Er zijn volgens Tibben grote verschillen in behoefte. Indien er langdurige begeleiding nodig is dan vindt verwijzing plaats naar een hulpverlener in de omgeving van de geteste persoon. Dat kan de huisarts zijn, of een RIAGG, of een vrijgevestigde psychiater of psycholoog. Ook de Vereniging van Huntington neemt een belangrijke plaats in in de begeleiding van geteste personen. Psychotherapie kan bij een ongunstige uitslag soms bijdragen aan de verwerking en aanpassing op termijn. Tibben noemt het belangrijk voor een gendrager niet eerder patiënt te worden of zich ziek te voelen dan strikt noodzakelijk. „Bij het verwerken van een gunstige uitslag is psychotherapie een belangrijke hulpvorm om van een Huntington-identiteit door te groeien tot een persoon die vrij is van de ziekte en in alle vrijheid nieuwe keuzen kan maken.”

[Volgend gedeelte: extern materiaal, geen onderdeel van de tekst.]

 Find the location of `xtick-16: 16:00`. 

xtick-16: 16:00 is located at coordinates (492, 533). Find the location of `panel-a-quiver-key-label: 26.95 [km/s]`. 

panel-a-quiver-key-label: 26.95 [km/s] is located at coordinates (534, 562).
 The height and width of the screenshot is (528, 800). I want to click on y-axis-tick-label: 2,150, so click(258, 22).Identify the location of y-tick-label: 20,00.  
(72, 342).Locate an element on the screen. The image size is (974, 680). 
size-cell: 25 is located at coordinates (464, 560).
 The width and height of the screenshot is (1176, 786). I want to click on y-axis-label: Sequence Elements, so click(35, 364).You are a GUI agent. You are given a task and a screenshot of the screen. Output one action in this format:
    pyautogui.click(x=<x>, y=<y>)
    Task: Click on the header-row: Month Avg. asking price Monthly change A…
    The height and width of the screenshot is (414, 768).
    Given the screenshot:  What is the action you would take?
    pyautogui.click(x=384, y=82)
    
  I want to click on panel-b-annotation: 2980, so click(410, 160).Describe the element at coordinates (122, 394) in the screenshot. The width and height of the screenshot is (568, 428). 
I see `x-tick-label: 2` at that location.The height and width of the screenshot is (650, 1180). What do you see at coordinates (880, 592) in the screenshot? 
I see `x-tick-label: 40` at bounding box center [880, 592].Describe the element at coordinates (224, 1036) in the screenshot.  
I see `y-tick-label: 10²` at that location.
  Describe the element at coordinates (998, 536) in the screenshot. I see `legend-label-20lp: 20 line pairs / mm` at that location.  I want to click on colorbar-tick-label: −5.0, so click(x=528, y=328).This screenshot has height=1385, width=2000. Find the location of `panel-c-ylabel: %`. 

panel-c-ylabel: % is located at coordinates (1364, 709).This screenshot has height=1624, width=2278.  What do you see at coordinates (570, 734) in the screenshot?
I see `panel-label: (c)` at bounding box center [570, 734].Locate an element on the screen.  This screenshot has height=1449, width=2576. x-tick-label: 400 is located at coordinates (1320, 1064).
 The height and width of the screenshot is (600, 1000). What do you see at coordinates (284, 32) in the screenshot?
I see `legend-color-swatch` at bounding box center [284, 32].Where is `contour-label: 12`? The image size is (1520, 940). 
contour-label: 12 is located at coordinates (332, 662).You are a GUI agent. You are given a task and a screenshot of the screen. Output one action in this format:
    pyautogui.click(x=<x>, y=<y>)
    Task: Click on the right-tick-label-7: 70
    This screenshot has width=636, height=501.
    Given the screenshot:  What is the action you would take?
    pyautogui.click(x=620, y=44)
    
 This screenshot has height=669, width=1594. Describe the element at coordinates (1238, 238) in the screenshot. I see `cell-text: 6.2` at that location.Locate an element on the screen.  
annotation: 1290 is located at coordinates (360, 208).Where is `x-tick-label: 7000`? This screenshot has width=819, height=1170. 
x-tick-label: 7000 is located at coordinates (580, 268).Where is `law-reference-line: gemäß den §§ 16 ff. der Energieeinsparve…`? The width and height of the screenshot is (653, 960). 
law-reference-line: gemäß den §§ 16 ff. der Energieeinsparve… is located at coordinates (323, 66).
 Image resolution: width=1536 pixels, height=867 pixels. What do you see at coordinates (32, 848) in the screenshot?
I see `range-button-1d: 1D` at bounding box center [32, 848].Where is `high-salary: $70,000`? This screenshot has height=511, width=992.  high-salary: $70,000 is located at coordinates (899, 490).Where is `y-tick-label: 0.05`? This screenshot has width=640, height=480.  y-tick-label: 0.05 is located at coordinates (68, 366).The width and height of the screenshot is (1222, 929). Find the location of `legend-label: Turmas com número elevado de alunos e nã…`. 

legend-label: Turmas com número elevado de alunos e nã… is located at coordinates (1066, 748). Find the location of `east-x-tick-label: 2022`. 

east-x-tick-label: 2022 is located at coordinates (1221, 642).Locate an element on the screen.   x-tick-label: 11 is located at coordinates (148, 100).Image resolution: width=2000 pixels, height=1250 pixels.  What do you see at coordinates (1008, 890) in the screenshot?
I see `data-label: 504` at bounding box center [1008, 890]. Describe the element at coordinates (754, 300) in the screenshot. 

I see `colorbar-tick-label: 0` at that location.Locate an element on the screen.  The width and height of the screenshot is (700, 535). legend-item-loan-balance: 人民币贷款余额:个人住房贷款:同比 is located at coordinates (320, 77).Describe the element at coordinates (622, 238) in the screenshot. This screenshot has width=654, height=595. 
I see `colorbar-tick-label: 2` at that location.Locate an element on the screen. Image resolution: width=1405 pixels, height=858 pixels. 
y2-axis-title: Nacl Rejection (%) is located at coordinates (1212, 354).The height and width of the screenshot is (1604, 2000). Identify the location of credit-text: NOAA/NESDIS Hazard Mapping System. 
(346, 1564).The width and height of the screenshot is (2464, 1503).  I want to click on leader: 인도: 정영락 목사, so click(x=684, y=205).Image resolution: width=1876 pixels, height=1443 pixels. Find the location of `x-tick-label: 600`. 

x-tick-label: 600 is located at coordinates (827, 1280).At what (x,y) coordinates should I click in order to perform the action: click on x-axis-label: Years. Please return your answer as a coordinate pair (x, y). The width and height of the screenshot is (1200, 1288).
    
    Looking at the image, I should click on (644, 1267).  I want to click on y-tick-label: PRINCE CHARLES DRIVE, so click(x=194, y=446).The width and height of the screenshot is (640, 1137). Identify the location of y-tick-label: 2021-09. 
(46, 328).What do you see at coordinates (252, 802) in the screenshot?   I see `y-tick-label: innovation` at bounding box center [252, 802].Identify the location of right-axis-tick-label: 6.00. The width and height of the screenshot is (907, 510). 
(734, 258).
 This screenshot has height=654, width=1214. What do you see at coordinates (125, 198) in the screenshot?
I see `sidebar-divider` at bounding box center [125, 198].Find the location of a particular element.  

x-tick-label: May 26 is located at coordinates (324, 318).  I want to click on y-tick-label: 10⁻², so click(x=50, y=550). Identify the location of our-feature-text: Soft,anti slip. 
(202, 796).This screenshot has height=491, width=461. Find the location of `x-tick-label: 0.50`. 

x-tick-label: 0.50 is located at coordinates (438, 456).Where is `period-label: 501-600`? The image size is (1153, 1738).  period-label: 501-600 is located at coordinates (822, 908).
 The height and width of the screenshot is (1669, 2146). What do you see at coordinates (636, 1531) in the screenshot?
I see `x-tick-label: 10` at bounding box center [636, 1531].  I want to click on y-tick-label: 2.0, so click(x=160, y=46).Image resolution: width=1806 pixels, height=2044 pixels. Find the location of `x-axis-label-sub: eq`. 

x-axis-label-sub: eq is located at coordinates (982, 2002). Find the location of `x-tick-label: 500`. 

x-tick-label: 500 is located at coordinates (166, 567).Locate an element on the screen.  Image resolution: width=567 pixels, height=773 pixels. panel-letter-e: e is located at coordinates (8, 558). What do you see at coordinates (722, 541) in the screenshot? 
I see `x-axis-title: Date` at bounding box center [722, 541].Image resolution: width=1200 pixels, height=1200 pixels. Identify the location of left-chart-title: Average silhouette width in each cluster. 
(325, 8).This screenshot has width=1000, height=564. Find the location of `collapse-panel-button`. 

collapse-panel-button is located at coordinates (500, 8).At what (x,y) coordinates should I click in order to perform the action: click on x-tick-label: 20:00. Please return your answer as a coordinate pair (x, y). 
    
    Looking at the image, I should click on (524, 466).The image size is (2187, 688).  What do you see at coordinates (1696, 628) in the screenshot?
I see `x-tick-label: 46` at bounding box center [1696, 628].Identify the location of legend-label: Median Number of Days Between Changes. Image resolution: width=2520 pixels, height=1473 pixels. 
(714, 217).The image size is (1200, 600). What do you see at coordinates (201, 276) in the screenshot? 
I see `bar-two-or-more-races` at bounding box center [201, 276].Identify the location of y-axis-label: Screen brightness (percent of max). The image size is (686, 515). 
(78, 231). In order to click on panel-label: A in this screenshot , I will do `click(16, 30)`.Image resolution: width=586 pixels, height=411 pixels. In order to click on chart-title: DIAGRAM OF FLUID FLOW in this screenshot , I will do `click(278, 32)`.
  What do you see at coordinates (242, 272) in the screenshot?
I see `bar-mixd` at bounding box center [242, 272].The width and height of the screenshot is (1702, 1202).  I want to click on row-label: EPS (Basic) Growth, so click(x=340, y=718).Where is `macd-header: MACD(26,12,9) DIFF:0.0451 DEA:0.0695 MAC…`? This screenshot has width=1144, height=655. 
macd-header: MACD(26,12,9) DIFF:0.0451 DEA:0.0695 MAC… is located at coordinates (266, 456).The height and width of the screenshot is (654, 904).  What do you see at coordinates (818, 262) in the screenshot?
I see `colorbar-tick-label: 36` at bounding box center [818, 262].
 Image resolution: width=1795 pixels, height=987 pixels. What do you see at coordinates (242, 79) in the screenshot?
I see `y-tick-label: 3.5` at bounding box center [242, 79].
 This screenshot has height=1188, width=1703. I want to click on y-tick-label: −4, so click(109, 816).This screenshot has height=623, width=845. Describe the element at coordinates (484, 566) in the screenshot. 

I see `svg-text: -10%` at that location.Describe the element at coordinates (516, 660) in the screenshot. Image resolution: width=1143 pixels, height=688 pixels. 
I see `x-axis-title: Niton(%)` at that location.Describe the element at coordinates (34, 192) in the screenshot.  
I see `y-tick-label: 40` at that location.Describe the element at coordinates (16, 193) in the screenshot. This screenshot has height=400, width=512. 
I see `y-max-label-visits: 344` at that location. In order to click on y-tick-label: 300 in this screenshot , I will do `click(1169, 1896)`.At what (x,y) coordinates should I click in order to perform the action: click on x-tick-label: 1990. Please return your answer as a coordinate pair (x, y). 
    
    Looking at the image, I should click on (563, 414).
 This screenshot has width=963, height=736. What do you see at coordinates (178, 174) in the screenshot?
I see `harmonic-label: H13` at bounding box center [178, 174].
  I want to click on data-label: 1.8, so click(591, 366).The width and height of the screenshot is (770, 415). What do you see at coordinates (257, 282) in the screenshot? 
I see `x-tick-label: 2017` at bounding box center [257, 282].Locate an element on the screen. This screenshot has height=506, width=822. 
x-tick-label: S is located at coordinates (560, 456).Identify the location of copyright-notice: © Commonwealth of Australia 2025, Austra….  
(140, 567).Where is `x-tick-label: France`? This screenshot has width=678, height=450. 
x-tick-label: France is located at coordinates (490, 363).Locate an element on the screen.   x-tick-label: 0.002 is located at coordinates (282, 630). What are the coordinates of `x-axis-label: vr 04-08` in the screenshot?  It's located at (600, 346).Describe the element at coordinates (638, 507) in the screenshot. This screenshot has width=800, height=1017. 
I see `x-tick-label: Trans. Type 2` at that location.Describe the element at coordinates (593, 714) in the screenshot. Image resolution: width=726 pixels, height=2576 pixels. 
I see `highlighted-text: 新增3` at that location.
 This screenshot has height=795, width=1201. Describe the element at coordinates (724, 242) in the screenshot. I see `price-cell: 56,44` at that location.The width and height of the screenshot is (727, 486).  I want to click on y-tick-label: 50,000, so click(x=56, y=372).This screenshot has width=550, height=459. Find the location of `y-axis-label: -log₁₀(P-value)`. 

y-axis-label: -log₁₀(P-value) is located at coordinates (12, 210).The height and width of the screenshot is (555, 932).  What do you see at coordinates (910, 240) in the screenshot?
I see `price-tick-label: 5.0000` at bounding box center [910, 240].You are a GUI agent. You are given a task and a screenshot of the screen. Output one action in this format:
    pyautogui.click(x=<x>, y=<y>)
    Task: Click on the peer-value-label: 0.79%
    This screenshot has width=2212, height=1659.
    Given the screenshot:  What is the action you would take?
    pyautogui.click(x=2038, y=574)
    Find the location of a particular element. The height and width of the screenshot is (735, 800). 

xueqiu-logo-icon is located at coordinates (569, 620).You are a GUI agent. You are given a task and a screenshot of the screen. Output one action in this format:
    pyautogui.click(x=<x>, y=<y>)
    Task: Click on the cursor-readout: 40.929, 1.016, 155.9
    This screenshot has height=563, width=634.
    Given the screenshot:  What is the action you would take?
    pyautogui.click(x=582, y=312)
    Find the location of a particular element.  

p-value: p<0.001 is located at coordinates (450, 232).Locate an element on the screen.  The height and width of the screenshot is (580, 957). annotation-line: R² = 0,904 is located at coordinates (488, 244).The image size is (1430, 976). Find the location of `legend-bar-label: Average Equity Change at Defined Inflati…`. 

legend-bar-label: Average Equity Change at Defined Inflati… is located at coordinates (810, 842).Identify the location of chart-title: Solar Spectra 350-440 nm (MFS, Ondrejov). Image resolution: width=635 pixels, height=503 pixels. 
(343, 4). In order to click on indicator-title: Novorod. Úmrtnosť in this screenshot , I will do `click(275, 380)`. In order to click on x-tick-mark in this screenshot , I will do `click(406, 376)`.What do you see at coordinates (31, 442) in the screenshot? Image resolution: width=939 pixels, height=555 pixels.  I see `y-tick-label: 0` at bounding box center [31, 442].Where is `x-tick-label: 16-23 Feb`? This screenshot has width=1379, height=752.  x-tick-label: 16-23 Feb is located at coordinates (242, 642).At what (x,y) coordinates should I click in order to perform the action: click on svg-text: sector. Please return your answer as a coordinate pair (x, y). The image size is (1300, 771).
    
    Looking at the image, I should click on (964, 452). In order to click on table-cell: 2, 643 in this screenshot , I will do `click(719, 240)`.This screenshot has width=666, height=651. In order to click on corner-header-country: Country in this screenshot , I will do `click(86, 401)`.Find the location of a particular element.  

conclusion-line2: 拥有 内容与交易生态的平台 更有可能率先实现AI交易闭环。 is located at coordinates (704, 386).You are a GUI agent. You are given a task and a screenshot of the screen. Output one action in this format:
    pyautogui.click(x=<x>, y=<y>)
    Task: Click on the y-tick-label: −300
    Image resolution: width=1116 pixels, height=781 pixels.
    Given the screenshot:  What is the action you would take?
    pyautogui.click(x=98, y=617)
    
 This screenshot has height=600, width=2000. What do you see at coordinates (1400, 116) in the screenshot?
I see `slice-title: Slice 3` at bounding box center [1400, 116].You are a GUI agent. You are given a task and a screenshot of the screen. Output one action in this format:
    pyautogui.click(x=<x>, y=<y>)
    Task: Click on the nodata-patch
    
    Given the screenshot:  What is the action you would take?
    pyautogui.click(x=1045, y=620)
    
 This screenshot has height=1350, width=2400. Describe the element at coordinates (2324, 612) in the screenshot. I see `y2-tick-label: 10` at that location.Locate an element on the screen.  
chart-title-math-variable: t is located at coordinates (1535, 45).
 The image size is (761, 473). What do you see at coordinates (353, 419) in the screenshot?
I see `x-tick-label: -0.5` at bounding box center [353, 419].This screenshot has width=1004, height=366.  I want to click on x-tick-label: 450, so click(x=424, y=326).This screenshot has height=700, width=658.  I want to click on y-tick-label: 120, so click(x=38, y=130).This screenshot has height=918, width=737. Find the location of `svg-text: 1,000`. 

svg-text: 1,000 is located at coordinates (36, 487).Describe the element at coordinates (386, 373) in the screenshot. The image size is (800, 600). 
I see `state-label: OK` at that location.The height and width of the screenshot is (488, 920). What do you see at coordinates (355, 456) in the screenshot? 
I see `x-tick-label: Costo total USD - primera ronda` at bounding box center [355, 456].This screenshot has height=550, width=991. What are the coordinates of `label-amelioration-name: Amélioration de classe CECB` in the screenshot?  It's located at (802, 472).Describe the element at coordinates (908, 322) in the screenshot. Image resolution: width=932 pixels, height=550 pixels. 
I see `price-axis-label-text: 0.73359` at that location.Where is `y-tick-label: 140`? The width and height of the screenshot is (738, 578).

Een testuitslag heeft volgens Tibben verstrekkende gevolgen voor de hele familie. „De verhoudingen binnen de familie veranderen. Iemand die met zekerheid patiënt zal worden zal anders worden benaderd dan iemand die vrij is van de ziekte. Denk alleen al aan de beslissing om kinderen te krijgen. Bij de gendragers zal dat gevoelig liggen, zeker als ze kinderen krijgen zonder gebruik te maken van de mogelijkheid tijden de zwangerschap de vrucht te laten onderzoeken op de aanleg voor de ziekte. Wanneer iemand de eerste is in een familie die zich heeft laten testen (de pionier), kan dat een aanmoediging zijn voor andere famlieleden zich eveneens te laten onderzoeken. De pionier voelt zich verantwoordelijk voor de beslissingen van de anderen, en voor de reacties op de uitslagen. Ook komt het voor dat een familie jarenlang de dreiging van de ziekte heeft kunnen verdragen door collectieve ontkenning: ze mijden het onderwerp angstvallig. Iemand die zich laat testen doorbreekt dan die strategie van handhaving en brengt de realiteit in beeld. Verwijten en uitstoting kunnen het gevolg zijn.”